Andre has a server developer's perspective on this and it's not
that I discounted it quickly or lightly, just that it has to be
seen for what it is: a single-perspective take. Again, I'm not
interested in defending AJAX (or for that matter Laszlo) per se.
The *concept* of thin clients running Web services-based
applications has the endorsement and attention of a broad range of
developers, big and small, and is starting to get some serious
traction. Lumping it in with all that has happened in the past may
be illustrative and may help it to avoid some of the known pitfalls
but it doesn't diminish its future potential or validity.
hheheheh Dan I never though you took my points lighly :-) and yes, I
am from a server perspective. I think many things can benefit from
AJAX approach, mainly things from intranet related stuff and general
network tasks like emails. Revolution could replace Javascript and
HTML/CSS on Ajax, one could use Apache and XML to backend his app,
which is almost what were all doing with auto update clients. The
main benefit I see from using AJAX is that the user does not need to
download anything. In this era of kiosks and appliances this is a big
plus, I also like the perspective of running nice little Rev apps
from pendrives, but thats not for everyone.
How could Rev jump on the bandwagon without loosing it's rev-ness. We
can use Rev to help us develop, even if the end product is AJAX, Rev
has a high level functions for string manipulation and AJAX is all
about text scripts. One can use Rev to help not only the server part
that is backed by Apache, but also to create code generation and
management tools that will help to cope with the task of writting
Javascript.
Using altuits altBrowser one can create the ultimate AJAX testing
suite in Rev, and run everything from one app. This should get
Revolution developers a nice enviroment to develop, even, if they are
doing javascript.

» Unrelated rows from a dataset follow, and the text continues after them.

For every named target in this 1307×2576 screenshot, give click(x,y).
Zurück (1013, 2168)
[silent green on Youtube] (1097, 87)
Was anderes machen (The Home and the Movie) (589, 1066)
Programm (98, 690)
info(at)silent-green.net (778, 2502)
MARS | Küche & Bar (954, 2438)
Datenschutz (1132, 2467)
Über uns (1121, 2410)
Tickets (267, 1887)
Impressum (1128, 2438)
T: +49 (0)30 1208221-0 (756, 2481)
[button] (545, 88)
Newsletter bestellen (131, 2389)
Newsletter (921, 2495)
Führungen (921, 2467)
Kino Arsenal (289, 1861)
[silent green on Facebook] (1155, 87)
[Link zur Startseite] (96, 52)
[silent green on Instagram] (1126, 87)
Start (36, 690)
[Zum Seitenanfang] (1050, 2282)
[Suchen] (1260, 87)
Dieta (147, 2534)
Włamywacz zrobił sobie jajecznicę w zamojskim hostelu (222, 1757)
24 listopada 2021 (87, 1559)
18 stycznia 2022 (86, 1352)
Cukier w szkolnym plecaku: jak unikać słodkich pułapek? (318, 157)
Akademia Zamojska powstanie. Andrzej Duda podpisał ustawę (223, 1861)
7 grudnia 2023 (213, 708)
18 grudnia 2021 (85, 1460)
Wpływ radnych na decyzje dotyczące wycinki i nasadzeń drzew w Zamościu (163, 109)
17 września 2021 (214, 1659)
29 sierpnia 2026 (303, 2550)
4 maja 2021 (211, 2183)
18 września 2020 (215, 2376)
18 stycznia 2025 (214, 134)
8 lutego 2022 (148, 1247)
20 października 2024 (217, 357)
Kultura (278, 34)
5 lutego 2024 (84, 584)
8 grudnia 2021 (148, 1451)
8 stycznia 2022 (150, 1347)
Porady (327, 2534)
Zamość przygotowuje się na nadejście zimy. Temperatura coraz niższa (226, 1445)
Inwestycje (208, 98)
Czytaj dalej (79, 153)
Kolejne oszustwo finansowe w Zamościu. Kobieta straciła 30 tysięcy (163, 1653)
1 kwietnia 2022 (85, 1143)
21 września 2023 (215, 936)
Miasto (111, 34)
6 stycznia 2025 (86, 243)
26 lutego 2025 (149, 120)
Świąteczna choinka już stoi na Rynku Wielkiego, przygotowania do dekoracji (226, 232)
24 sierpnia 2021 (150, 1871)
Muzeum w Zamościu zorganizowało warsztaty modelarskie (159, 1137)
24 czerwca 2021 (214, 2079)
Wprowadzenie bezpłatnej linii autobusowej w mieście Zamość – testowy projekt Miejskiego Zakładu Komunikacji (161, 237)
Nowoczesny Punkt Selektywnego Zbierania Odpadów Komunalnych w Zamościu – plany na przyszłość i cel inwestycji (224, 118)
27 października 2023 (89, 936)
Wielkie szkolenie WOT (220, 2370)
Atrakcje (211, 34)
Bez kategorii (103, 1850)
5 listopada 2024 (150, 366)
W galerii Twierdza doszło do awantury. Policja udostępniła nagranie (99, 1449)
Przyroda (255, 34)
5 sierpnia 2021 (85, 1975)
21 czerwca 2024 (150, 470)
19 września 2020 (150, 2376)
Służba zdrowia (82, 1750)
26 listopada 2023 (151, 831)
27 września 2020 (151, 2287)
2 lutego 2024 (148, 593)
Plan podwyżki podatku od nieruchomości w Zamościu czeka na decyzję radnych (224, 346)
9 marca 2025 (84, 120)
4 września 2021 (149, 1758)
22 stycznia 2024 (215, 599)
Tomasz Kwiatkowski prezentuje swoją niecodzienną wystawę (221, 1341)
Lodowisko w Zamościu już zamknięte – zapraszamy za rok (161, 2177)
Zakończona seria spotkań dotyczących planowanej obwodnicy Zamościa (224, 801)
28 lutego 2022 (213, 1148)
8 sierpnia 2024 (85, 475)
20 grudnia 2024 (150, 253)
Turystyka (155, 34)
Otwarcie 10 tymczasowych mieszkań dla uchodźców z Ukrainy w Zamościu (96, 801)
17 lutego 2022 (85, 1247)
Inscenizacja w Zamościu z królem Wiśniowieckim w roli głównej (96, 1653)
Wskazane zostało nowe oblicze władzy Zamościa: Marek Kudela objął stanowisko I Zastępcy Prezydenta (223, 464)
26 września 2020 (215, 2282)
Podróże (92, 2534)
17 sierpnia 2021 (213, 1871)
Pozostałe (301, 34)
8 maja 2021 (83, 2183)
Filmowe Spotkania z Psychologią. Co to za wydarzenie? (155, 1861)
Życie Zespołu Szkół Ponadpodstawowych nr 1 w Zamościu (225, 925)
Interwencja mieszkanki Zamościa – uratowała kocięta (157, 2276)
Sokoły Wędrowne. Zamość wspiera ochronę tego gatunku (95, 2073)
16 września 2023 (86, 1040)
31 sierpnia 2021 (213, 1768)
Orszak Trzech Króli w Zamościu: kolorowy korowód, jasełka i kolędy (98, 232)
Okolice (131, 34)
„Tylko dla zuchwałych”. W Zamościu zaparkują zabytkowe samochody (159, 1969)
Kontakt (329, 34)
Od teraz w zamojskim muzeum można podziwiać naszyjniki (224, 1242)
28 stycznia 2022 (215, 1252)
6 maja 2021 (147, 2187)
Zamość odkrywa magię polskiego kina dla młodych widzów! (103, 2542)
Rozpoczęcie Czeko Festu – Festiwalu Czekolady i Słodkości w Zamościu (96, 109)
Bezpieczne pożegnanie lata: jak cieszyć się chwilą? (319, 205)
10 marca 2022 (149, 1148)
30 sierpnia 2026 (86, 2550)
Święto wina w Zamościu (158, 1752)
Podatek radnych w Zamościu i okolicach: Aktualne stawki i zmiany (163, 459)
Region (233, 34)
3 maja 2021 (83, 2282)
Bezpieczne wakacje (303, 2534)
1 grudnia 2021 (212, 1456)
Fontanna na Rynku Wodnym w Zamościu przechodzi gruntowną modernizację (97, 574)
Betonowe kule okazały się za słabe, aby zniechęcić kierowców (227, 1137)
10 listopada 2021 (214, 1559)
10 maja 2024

I don't like Javascript or jscript or whatever they
are bundling with browsers these days but until browsers bundle
better languages, we'll have to use it. a spidermonkey external might
be cool too.
I think there's a market for AJAX Development Tools, many people want
to start to code with AJAX but there's no nice friendly environment
yet. Also could dashboard widgets qualify as AJAX?
My suggestion, is try and develop a full AJAX application, then
get back to us on what you find. My gut tells me it's a lot more
difficult than doing the same in Rev. For me, just like the other
mentioned technologies, I'll wait and see.
I plan to do just that. And I hope a LOT of people wait and see.
That just gives this old gray-haired techno-weenie enough of a head
start to stay ahead of the stampede when it does come.